A new report shows U.S. casinos and the industries that depend on them made a $125 billion economic splash in 2010 _ the equivalent of 1 percent of the total U.S. gross domestic product.
The study released Monday by the American Gaming Association counts direct casino industry spending and tallies the indirect spending that comes from industries supported by casinos and activities spawned by casinos.
"There is no doubt the commercial casino industry is a significant and vital part of our nation's economy," association president and CEO Frank J. Fahrenkopf, Jr., said in a statement. "The industry generates and supports economic activity that stretches far beyond the communities that host casinos."

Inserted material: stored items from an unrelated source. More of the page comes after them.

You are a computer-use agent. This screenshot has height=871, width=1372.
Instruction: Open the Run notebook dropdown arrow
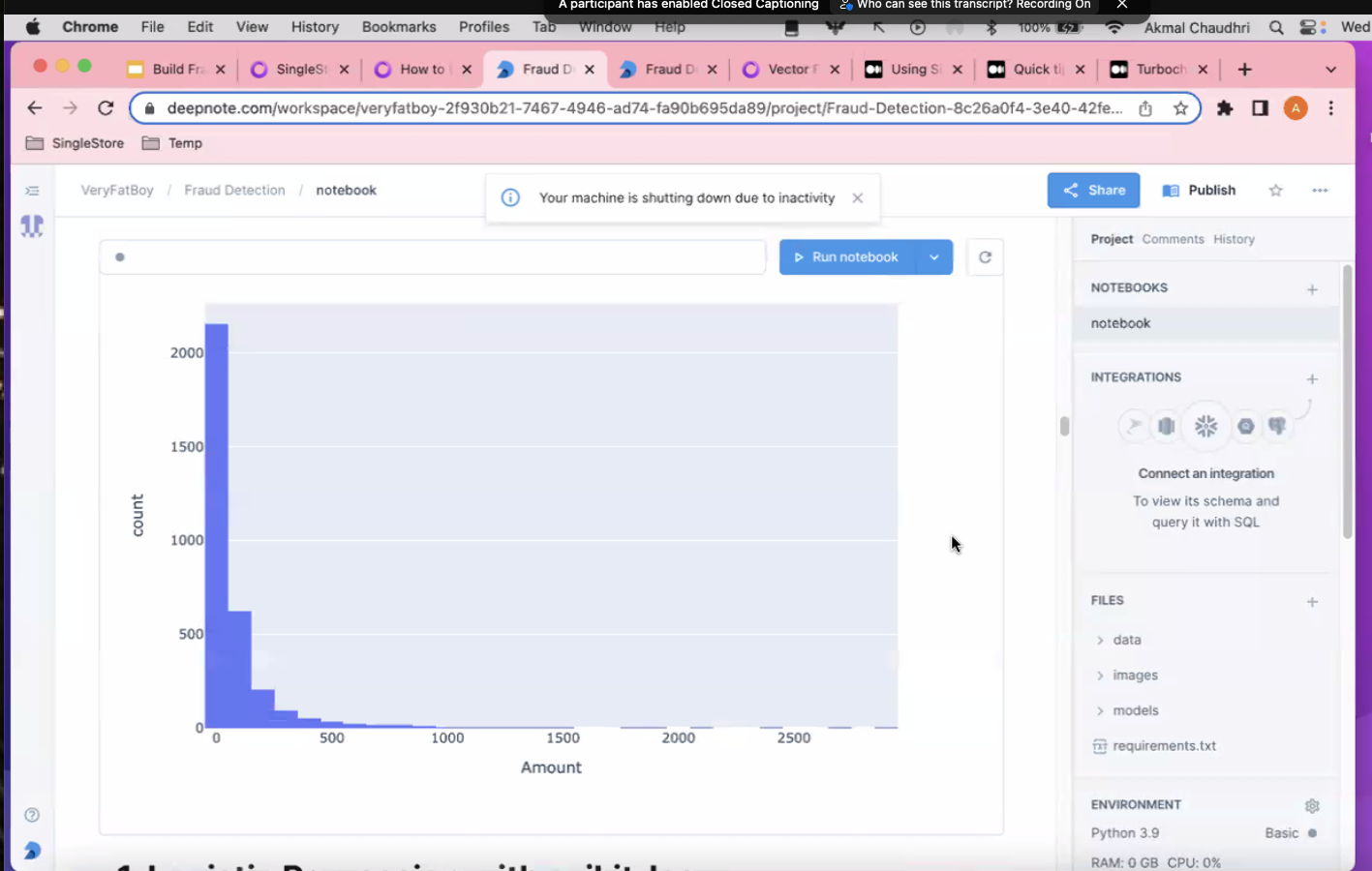pyautogui.click(x=933, y=257)
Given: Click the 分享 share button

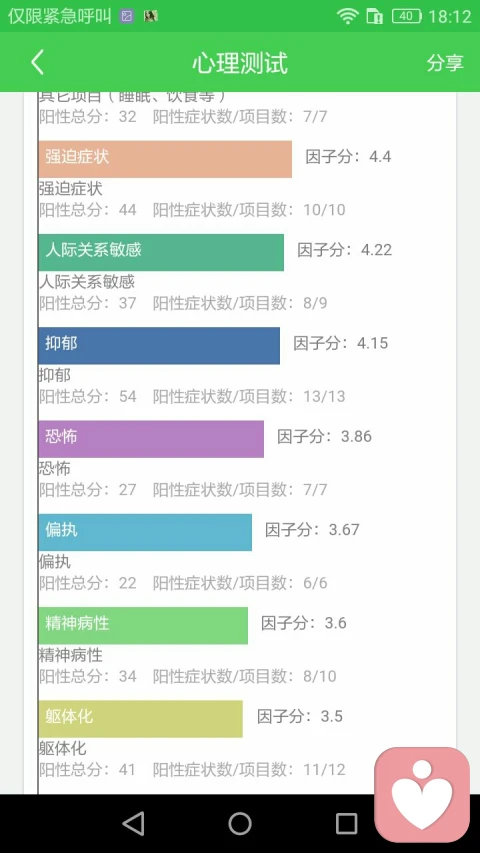Looking at the screenshot, I should tap(445, 63).
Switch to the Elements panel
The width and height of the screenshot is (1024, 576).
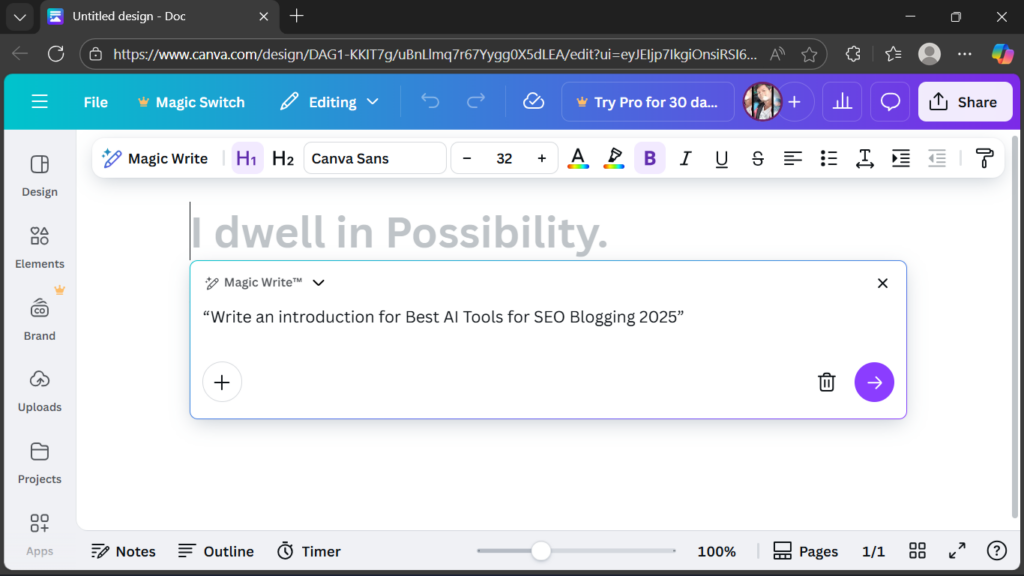tap(39, 248)
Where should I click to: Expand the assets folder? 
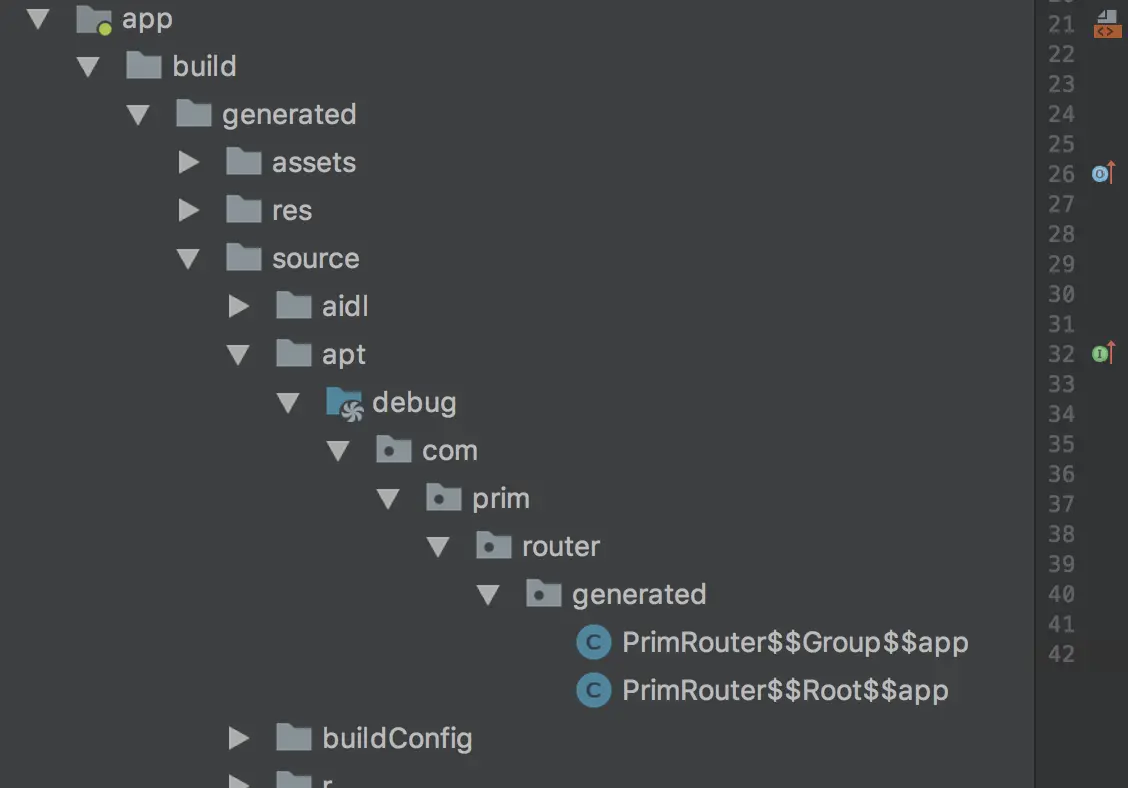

The report shows 566 casinos in 22 states supported about $125 billion in spending and nearly 820,000 jobs in the U.S. in 2010.
Direct consumer casino spending accounts for about 350,000 jobs and $50 billion of that spending. About one-third of the money came from non-gambling sources, such as food sales, hotels and entertainment.
Indirect spending generated about 470,000 jobs and $76 billion, according to the report.
Taxes paid directly by the industry in 2010 totaled nearly $16 billion, or $25 billion when indirect activity is counted. That brings the industry's effective tax rate up to 32 percent, which is higher than the economy-wide total tax burden of 27 percent, researchers said.
Report researcher Coleman Bazelon, a principal with the economics consulting firm The Brattle Group, said the data show the breadth of casinos' impact.